For years, I have loved listening to baseball on the radio.
Growing up in the 1960s, I always tuned into the Houston Astros broadcasts on, if I remember correctly, on KTBB or KDOK, and occasionally I could pick up the St. Louis Cardinals games on KMOX.
My listening habits changed when the Washington Senators moved to Arlington and became the Texas Rangers in 1972. There were many nights I would listen Dick Risenhoover on WBAP before the local stations started carrying the games. The names I remember — Bill Gogolewski, Steve Foucault, Dave Nelson, Jeff Burroughs, Tom Grieve and my favorite, Toby Harrah.
Anyway, fast forward to Tuesday night, and while returning from our The Zone photo shoot in Lindale, I was taking in the game on The Team radio station.
Even at 63 years old, I live and die for the Rangers. While I was not happy that the White Sox tied the game at 6-6 in the Tuesday game, I was elated to listen to Matt Hicks' call of former Ranger Elvis Andrus being tagged out at the plate on a toss from Travis Jankowski to catcher Jonah Heim.
Sidenote: The Rangers' remarkable improvement on defense as been a key to their turnaround.
Back to Tuesday, I arrived home, petted by dog Jack, and then turned on my computer and find the Rangers are behind 7-6 going to the ninth.
I was preplexed and turned on the radio where the Rangers' broadcasters were trying to explain that Andrus was called safe when the initial call was overturned by replay.
After viewing the play on TV, I still didn't understand. It appeared Heim was not blocking the plate and he did his best matador act by swiping his glove to tag out Andrus, while staying out of the way.
MLB's supervisor explanation from the replay center stated that, "after reviewing all relevant angles," the replay official "definitively determined that the catcher was in violation of the home plate collision rule."
"The catcher's initial positioning was illegal and his subsequent actions while not in possession of the ball hindered and impeded the runner's path to home plate," the explanation reads.
Are we sure the replay official saw the same thing everyone else in American saw?
Heim's foot was planted on the home plate corner while the rest of his body was to the side of the plate. The foot, however, wasn't in front of the plate. In fact, Andrus' hand touched the plate before it ever reached Heim's foot.
Replay shows little evidence that Andrus' path to the plate was fully blocked by Heim's foot.
Maybe the replay official got it mixed up and was actually viewing a play in San Francisco with San Diego Padres catcher Austin Nola on home plate and tagging out the Giants' Austin Slater after a throw from third baseman Manny Machado.
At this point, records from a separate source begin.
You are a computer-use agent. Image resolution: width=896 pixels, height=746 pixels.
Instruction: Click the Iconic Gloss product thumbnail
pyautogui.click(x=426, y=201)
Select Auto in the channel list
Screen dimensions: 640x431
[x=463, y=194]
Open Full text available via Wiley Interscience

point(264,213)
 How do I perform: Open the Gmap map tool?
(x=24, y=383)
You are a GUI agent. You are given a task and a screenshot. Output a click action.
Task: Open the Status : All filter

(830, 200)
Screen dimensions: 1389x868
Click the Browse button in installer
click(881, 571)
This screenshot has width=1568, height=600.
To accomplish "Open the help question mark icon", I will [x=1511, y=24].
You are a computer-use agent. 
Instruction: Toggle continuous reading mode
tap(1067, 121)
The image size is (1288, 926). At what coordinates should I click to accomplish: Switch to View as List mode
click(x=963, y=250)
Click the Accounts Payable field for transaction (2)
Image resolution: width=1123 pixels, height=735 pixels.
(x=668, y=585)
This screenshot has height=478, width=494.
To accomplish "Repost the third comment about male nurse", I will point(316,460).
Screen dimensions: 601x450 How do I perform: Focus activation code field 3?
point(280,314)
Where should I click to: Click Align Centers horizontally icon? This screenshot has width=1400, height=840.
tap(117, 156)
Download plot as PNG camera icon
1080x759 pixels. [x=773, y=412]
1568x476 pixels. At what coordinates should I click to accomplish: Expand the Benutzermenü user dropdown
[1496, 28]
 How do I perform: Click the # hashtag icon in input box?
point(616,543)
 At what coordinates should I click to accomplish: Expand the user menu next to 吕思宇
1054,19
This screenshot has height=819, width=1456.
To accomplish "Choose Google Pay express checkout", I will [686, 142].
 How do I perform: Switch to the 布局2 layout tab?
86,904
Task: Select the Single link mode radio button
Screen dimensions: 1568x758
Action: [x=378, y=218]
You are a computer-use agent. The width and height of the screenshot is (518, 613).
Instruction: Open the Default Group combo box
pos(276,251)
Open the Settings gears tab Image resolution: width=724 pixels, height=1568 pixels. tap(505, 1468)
That is the only explaination that is plausable.
As one would think, Rangers manager Bruce Bochy, a former catcher, was not happy.
“For that call to be made, I’m dumbfounded,” Bochy said. “It’s absolutely one of the worst calls I’ve ever seen and it was done by replay. I just don't get it. I don't care how many times they'll try to explain it. You can't do that in that situation. It's a shame. It's embarrassing, really.
“There was never any contact with the catcher. It was a sweep tag. I don't get it. I really don't. Again, I'm shocked. Jonah did a great job there. The throw took him to the left a little bit, sweep tag. I'm lost on this one. That's a tough one to take.”
Baseball needs to use a little common sense on these replays.